The nano-CuCl₂·2H₂O salt was prepared by ball milling method. The thermodynamic association parameters of both bulk and nano-CuCl₂·2H₂O salts in H₂O were calculated using the conductometric method by applying the Fuoss–Shedlovsky method at different temperatures. It shows that the association parameters of nano-CuCl₂·2H₂O are greater than bulk CuCl₂·2H₂O salt due to the high surface-to-volume ratio of the nanoparticles which leads to a greater ability for ion-pair formation.

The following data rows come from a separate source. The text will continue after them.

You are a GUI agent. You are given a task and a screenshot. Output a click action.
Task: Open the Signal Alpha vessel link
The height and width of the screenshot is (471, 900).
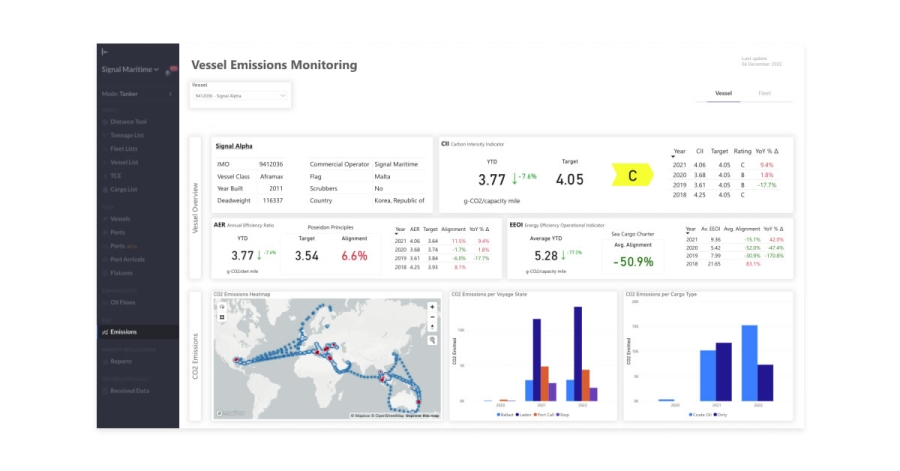point(234,146)
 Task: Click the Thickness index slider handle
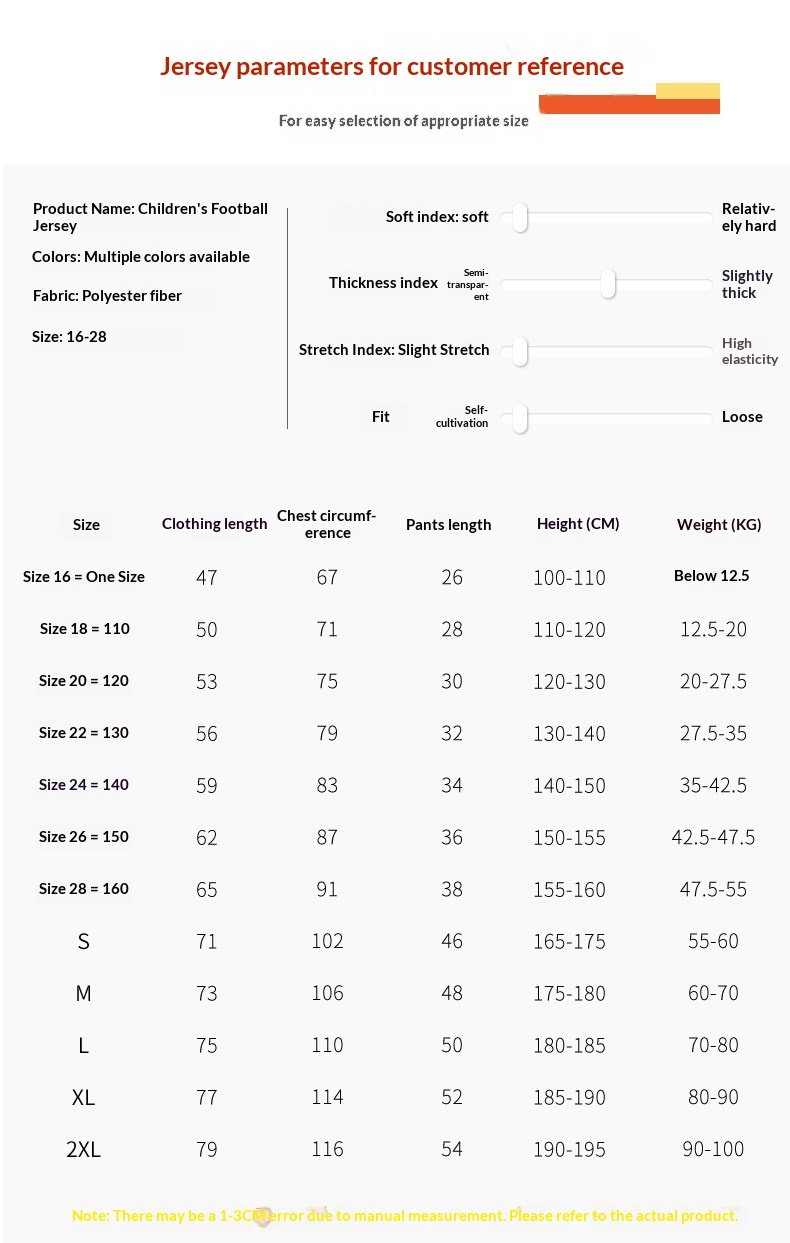(608, 284)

The thermodynamic parameters of complexation between bulk and nano-CuCl₂·2H₂O salts and ceftriaxone antibiotic in H₂O were calculated from conductance measurement. It was found that the formation of Gibbs free energies change (∆G_f) was decreased in negative signs with increasing temperatures. Two stoichiometric complexes, 1/2 and 1/1 (M/L), are formed with the formation constant and Gibbs free energy of the formed complexes following the order K_f (1 : 1) > K_f (1 : 2) for (M : L) and ∆G_f (1 : 1) > ∆G_f (1 : 2) for (M : L) (in negative values) indicates the favorable of formation of (1 : 1) complex compared to (1 : 2) complex. Also, there is a decrease in values of K_f and ∆G_f in case of using nano-CuCl₂·2H₂O compared to using bulk CuCl₂·2H₂O but in small difference due to the more solvation effect in case of using nanoparticles.

It was observed that CFT has a higher zone of inhibition and antibacterial activity than that of bulk and nano-Cu-CFT complexes in Klebsiella pneumonia and Pseudomonas aeruginosa (gram-negative bacteria). The nano-Cu-CFT complex showed a higher clear zone of inhibition and antifungal activity against candida compared to the bulk Cu-CFT complex while there was an absence of the inhibition zone in CFT, so the nano-Cu-CFT complex can be used as an antifungal drug.

Data Availability

The data are available on request from the corresponding author.

Conflicts of Interest

The authors declare that there are no conflicts of interest regarding the publication of this paper.

Authors’ Contributions

Elsayed M. AbouElleef conceptualized the study, supervised the study, wrote the original draft, reviewed and edited the article, developed the methodology, performed formal Analysis, performed data collection and analysis, performed investigation, performed visualization, and performed project administration. Mowafak M. Mahrouka performed investigation, developed the methodology, and wrote the manuscript. Sherine E. Salem performed data collection and analysis, provided the resources, performed investigation, and developed the methodology.

Acknowledgments

The authors gratefully acknowledge the approval and the support of this research study by from the Deanship of Scientific Research at Northern Border University Grant no. 8022-SAR-2018-3-9-F, Arar, KSA.